Each node keeps track of a single key/value pair, its own frequency, as well as pointers to the next and previous nodes.

**class DLinkedList**:
- _sentinel: Node
- size: int
- append(node: Node) -> None
- pop(node: Node) -> Node

Individual nodes are collected into doubly-linked lists, which keep track of the number of nodes in that list, and provide convenient append and pop methods to add and remove elements.
- **Note**: the *sentinel* node sits at the start/end of the LL, so you can quickly find the head/tail


**class LFUCache**:
- _node: dict[key: int, node: Node]
- _freq: dict[freq: int, lst: DlinkedList]
- _minfreq: int
- get(key: int) -> int
- put(key: int, value: int) -> None

*LFUCache._node* maps a *key* to a single node, so we can retrieve that node in O(1) time.

*LFUCache._freq* maps a frequency (*freq*) to a Doubly Linked List, 
where all nodes in the DLinkedList have the same frequency. 
Moreover, each new node will be always inserted in the head (indicating most recently used).

*LFUCache._minfreq* keeps track of the minimum frequency of across all nodes in this cache, such that the DLinkedList with the min frequency can always be retrieved in O(1) time.


![lfu-topvote](img/lfu-topvote.png)



### Algorithm:

**get(key)**
- query the node by calling self._node[key]
- find the frequency by checking node.freq (call this *f*)
- find the DLinkedList that this node was in previously, by calling self._freq[f] (call this *dl_prev*)
- pop this node (removing it from the DLinkedList)
- if *dl_prev* is empty and self._minfreq == f, update self._minfreq to f+1.
- increase the node's internal frequency counter: node.freq --> f+1
- check the dictionary self._freq[f+1] and create a new DLinkedList there if needed
- append the node to the DLinkedList at frequency *f+1*
- return node.val

**put(key, value)**

If key is already in cache
- do the same thing as get(key), 
- update node.val as value
Otherwise:
- if the cache is full, pop the least frequenly used element (*)
- add new node to self._node
- add new node to self._freq[1]
- reset self._minfreq to 1

(*) The least frequently used element is the tail element in the DLinkedList with frequency self._minfreq



In [None]:
import collections

class Node:
    def __init__(self, key, val):
        self.key = key
        self.val = val
        self.freq = 1
        self.prev = self.next = None

class DLinkedList:
    """ An implementation of doubly linked list.
    
    Two APIs provided:
    
    append(node): append the node to the head of the linked list.
    pop(node=None): remove the referenced node. 
                    If None is given, remove the one from tail, which is the least recently used.
                    
    Both operation, apparently, are in O(1) complexity.
    """
    def __init__(self):
        self._sentinel = Node(None, None) # dummy node
        self._sentinel.next = self._sentinel.prev = self._sentinel
        self._size = 0
    
    def __len__(self):
        return self._size
    
    def append(self, node):
        node.next = self._sentinel.next
        node.prev = self._sentinel
        node.next.prev = node
        self._sentinel.next = node
        self._size += 1
    
    def pop(self, node=None):
        if self._size == 0:
            return
        
        if not node:
            node = self._sentinel.prev

        node.prev.next = node.next
        node.next.prev = node.prev
        self._size -= 1
        
        return node
        
class LFUCache:
    def __init__(self, capacity):
        """
        :type capacity: int
        
        Three things to maintain:
        
        1. a dict, named as `self._node`, for the reference of all nodes given key.
           That is, O(1) time to retrieve node given a key.
           
        2. Each frequency has a doubly linked list, store in `self._freq`, where key
           is the frequency, and value is an object of `DLinkedList`
        
        3. The min frequency through all nodes.

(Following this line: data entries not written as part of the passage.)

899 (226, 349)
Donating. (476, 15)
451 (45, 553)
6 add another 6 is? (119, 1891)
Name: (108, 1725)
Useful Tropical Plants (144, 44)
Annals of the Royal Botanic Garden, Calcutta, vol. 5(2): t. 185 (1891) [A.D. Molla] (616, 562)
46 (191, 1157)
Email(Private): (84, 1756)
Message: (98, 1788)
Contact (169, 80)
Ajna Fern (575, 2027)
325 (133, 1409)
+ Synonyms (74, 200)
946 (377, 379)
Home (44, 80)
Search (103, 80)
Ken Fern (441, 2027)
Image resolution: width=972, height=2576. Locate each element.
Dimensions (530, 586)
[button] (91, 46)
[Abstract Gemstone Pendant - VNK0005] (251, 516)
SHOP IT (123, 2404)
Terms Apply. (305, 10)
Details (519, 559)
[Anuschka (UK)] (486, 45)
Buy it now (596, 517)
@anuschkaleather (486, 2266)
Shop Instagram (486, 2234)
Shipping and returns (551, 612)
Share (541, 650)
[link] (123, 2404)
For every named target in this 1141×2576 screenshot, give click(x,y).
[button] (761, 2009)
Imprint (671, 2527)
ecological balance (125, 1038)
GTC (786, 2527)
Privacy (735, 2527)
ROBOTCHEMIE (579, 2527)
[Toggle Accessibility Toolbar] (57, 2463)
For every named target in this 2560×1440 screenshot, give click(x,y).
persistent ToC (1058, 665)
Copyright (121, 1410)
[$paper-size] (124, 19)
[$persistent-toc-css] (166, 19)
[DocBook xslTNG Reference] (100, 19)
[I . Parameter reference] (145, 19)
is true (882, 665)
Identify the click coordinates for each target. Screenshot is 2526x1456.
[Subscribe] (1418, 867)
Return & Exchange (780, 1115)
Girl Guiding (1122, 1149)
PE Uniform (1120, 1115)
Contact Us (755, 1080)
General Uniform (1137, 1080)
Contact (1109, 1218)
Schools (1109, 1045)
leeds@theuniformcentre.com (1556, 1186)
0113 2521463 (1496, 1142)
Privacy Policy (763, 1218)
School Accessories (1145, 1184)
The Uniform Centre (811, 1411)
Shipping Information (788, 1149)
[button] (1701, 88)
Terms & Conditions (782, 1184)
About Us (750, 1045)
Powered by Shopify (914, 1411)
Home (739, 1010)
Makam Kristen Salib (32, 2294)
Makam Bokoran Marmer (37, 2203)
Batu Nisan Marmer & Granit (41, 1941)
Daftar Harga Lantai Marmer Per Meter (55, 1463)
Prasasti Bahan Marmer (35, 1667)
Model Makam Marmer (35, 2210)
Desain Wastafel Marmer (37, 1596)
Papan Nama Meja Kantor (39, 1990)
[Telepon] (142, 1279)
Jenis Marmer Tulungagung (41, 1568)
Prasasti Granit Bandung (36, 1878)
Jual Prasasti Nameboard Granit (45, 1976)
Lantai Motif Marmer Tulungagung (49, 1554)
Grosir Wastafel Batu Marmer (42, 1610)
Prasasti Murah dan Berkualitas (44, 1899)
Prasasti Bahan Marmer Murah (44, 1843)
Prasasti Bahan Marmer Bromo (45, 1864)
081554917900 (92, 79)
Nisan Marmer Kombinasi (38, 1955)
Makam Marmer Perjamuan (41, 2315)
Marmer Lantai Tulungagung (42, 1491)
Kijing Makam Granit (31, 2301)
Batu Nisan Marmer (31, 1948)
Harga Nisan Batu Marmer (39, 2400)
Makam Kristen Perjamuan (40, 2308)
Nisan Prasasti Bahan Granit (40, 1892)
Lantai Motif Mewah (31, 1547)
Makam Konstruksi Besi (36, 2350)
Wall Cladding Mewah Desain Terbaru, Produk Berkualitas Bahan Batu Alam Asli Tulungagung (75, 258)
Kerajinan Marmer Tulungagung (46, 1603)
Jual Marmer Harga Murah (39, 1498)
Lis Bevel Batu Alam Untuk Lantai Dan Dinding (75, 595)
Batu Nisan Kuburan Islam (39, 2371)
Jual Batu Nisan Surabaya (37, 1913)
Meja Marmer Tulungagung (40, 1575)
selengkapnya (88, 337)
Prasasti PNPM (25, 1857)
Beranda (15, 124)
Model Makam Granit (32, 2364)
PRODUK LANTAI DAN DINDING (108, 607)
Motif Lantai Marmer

We can maintain this in O(1) time, taking
           advantage of the fact that the frequency can only increment by 1. Use the following
           two rules:
           
           Rule 1: Whenever we see the size of the DLinkedList of current min frequency is 0,
                   the min frequency must increment by 1.
           
           Rule 2: Whenever put in a new (key, value), the min frequency must 1 (the new node)
           
        """
        self._size = 0
        self._capacity = capacity
        
        self._node = dict() # key: Node
        self._freq = collections.defaultdict(DLinkedList)
        self._minfreq = 0
        
        
    def _update(self, node):
        """ 
        This is a helper function that used in the following two cases:
        
            1. when `get(key)` is called; and
            2. when `put(key, value)` is called and the key exists.
         
        The common point of these two cases is that:
        
            1. no new node comes in, and
            2. the node is visited one more times -> node.freq changed -> 
               thus the place of this node will change
        
        The logic of this function is:
        
            1. pop the node from the old DLinkedList (with freq `f`)
            2. append the node to new DLinkedList (with freq `f+1`)
            3. if old DlinkedList has size 0 and self._minfreq is `f`,
               update self._minfreq to `f+1`
        
        All of the above opeartions took O(1) time.
        """
        freq = node.freq
        
        self._freq[freq].pop(node)
        if self._minfreq == freq and not self._freq[freq]:
            self._minfreq += 1
        
        node.freq += 1
        freq = node.freq
        self._freq[freq].append(node)
    
    def get(self, key):
        """
        Through checking self._node[key], we can get the node in O(1) time.
        Just performs self._update, then we can return the value of node.
        
        :type key: int
        :rtype: int
        """
        if key not in self._node:
            return -1
        
        node = self._node[key]
        self._update(node)
        return node.val

    def put(self, key, value):
        """
        If `key` already exists in self._node, we do the same operations as `get`, except
        updating the node.val to new value.
        
        Otherwise, the following logic will be performed
        
        1. if the cache reaches its capacity, pop the least frequently used item. (*)
        2. add new node to self._node
        3. add new node to the DLinkedList with frequency 1
        4. reset self._minfreq to 1
        
        (*) How to pop the least frequently used item? Two facts:
        
        1. we maintain the self._minfreq, the minimum possible frequency in cache.
        2. All cache with the same frequency are stored as a DLinkedList, with
           recently used order (Always append at head)
          
        Consequence? ==> The tail of the DLinkedList with self._minfreq is the least
                         recently used one, pop it...
        
        :type key: int
        :type value: int
        :rtype: void
        """
        if self._capacity == 0:
            return
        
        if key in self._node:
            node = self._node[key]
            self._update(node)
            node.val = value
        else:
            if self._size == self._capacity:
                node = self._freq[self._minfreq].pop()
                del self._node[node.key]
                self._size -= 1
                
            node = Node(key, value)
            self._node[key] = node
            self._freq[1].append(node)
            self._minfreq = 1
            self._size += 1

Another Implementation, similar to the first...

In [None]:
'''
The idea here is to maintain an OrderedDict of all keys,
where the values are: [value, frequency]

Note that reading from the LFU cache also updates the frequency.
get (key) = (3) -> 1, [1,1] --- 2, [4, 2] --- 3, [3, 2] (frequency of 3 has been updated)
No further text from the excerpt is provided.